Inspirado no Verão de Giuseppe Arcimboldo — em que a estação aparece como rosto feito de frutos maduros —, a estação no Brasil e no Hemisfério Sul também pode ser lida como um retrato coletivo: uma soma de tempos, afetos, excessos e promessas.
Aqui, o verão começa em dezembro, quando o ano ainda pulsa com as ruas lotadas de consumidores indo às compras. É estação que não chega sozinha: vem acompanhada do encerramento do calendário escolar, das férias, das malas improvisadas, das estradas cheias, dos aeroportos lotados. O calor não é apenas climático; é social. O país desacelera em alguns setores e acelera em outros. A rotina se reorganiza.

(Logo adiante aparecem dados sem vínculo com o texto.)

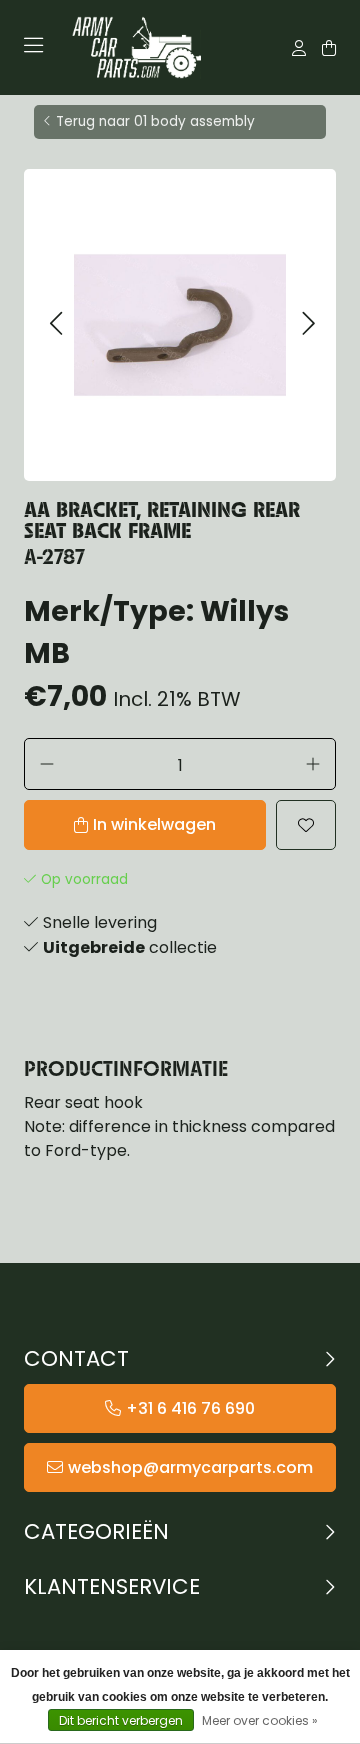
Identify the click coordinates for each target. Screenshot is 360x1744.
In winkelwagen (154, 824)
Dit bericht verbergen (121, 1720)
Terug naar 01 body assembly (155, 121)
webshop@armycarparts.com (190, 1467)
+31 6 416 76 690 (190, 1408)
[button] (55, 324)
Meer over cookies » (260, 1720)
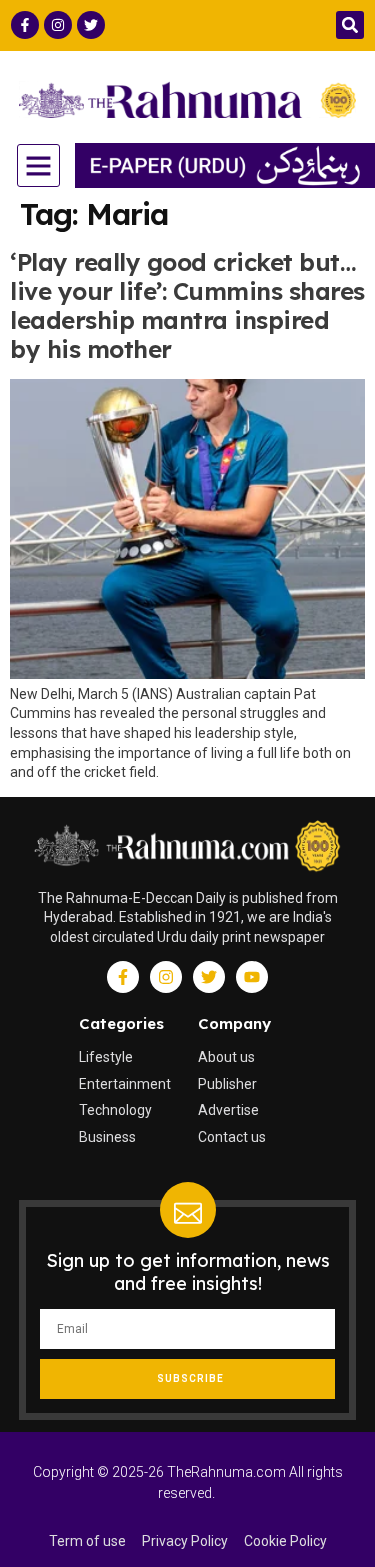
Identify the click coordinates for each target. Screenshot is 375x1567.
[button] (350, 25)
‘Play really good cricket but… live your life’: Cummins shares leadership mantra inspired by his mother (187, 305)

O verão brasileiro é inseparável do Natal e do Ano Novo — datas que, sob o sol forte, ganham outro sentido. As mesas se abrem, as famílias se reúnem, mesmo entre ausências e silêncios. Há reencontros, há conflitos, há tentativas de recomeço. Entre rabanadas e frutas geladas, o ano se despede e outro se anuncia, como se o calor ajudasse a dissolver o que ficou pesado demais.
Janeiro chega com cara de promessa. Para muitos, é tempo de viagem, de praia, de pés na areia e sal na pele. Para outros, é tempo de trabalho redobrado, de cidades vazias e transporte irregular. O verão, como em Arcimboldo, é abundante — mas desigual. Enquanto uns desfrutam, outros resistem às ondas de calor, às contas altas, à falta de sombra e de água.
Fevereiro traz o retorno gradual da rotina e, com ele, o Carnaval. A estação então se torna corpo em movimento: música, rua, suor, fantasia, crítica e alegria misturadas. O verão brasileiro é também expressão cultural, ocupação do espaço público, invenção coletiva de felicidade — ainda que breve.
Em março, o verão se despede oficialmente. As aulas retornam, o calendário volta a se impor, mas o calor insiste. Ele se prolonga até abril, lembrando que os ciclos naturais nem sempre obedecem às datas formais. Como na vida, as transições são difusas.
E quando as primeiras chuvas mais constantes chegam, ecoam versos conhecidos:
“São as águas de março fechando o verão…”
A canção de Tom Jobim traduz o sentimento nacional: o verão não termina de forma abrupta; ele se dissolve. Leva consigo excessos, cansaços, amores rápidos, promessas não cumpridas — e deixa a expectativa de recomeço.
Assim como no quadro de Arcimboldo, o verão no Brasil é feito de múltiplos elementos: natureza, tempo, corpo, política, afeto e memória. É estação de plenitude, mas também de desgaste. De alegria e de alerta. Um rosto coletivo composto de sol, suor, música, festa e desigualdade — belo, intenso e, inevitavelmente, passageiro.